Re: Postgres + Xapian (was Re: fulltext searching via a custom index type )

From: Eric Ridge <ebr(at)tcdi(dot)com>
To: Alvaro Herrera <alvherre(at)dcc(dot)uchile(dot)cl>
Cc: Tom Lane <tgl(at)sss(dot)pgh(dot)pa(dot)us>, pgsql-hackers(at)postgresql(dot)org
Subject: Re: Postgres + Xapian (was Re: fulltext searching via a custom index type )
Date: 2004-01-05 16:00:36
Message-ID: 4CF83855-3F98-11D8-ADB4-000A95BB5944@tcdi.com
Views: Raw Message | Whole Thread | Download mbox | Resend email
Thread:
Lists: pgsql-general pgsql-hackers

On Jan 2, 2004, at 4:54 PM, Alvaro Herrera wrote:
> I think your approach is too ugly. You will have tons of problems the
> minute you start thinking about concurrency (unless you want to allow
> only a single user accessing the index)

It might be ugly, but it's very fast. Surprisingly fast, actually.

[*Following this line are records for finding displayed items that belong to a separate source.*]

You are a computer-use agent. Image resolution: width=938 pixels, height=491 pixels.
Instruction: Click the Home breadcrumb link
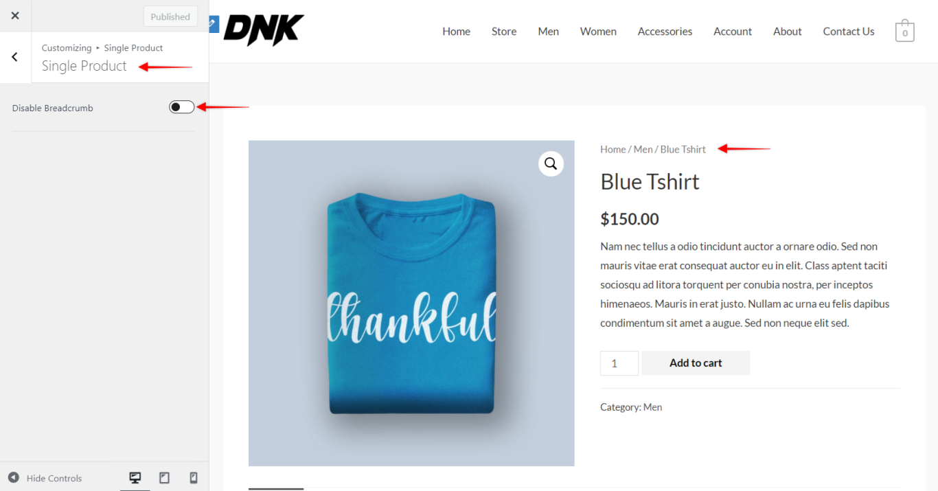pyautogui.click(x=613, y=149)
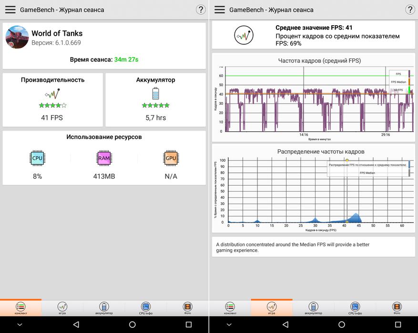The image size is (418, 333).
Task: Tap the performance graph icon under Производительность
Action: click(x=52, y=93)
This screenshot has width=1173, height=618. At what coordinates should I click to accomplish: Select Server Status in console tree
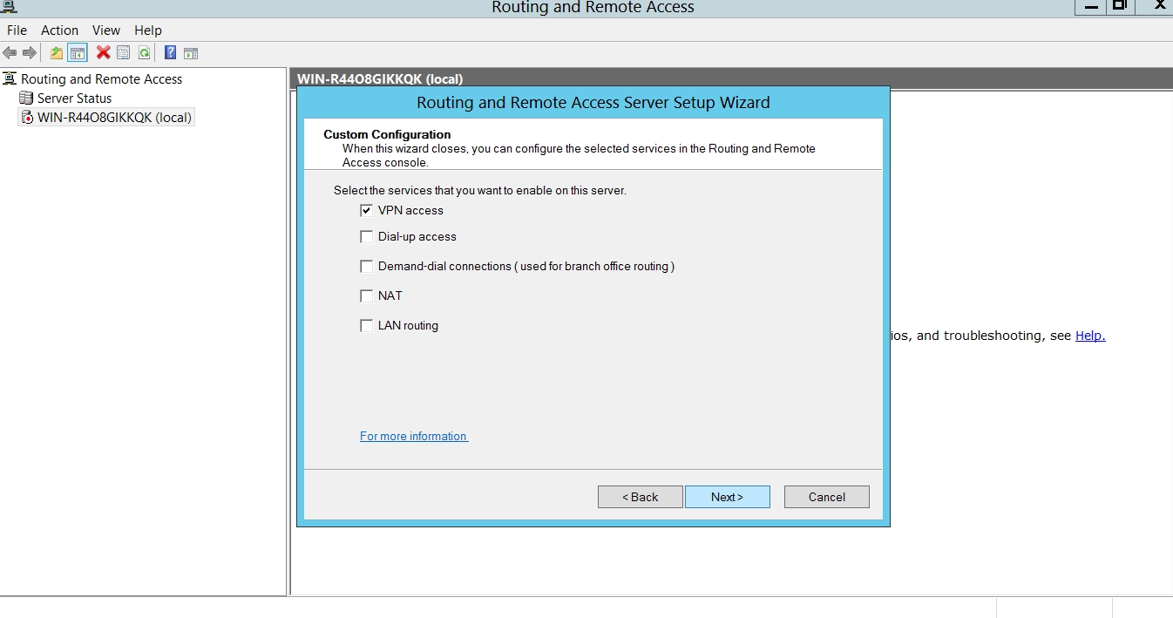(74, 98)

Concerning concurrency, Xapian internally supports multiple readers and
only 1 concurrent writer. So the locking requirements should be far
less complex than a true concurrent solution. Now, I'm not arguing
that this ideal, but if Xapian is a search engine you're interested in,
then you've already made up your mind that you're willing to deal with
1 writer at a time.

However, Xapian does have built-in support for searching multiple
databases at once. One thought I've had is to simply create a new
1-document database on every INSERT/UPDATE beyond the initial CREATE
INDEX. Then whenever you do an index scan, tell Xapian to use all the
little databases that exist in the index. This would give some bit of
concurrency. Then on VACUUM (or FULL), all these little databases
could be merged back into the main index.

> and recovery (unless you want to force users to REINDEX when the
> system crashes).

I don't yet understand how the WAL stuff works. I haven't looked at
the API's yet, but if something you can record is "write these bytes to
this BlockNumber at this offset", or if you can say, "index Tuple X
from Relation Y", then it seems like recovery is still possible.

If ya can't do any of that, then I need to go look at WAL further.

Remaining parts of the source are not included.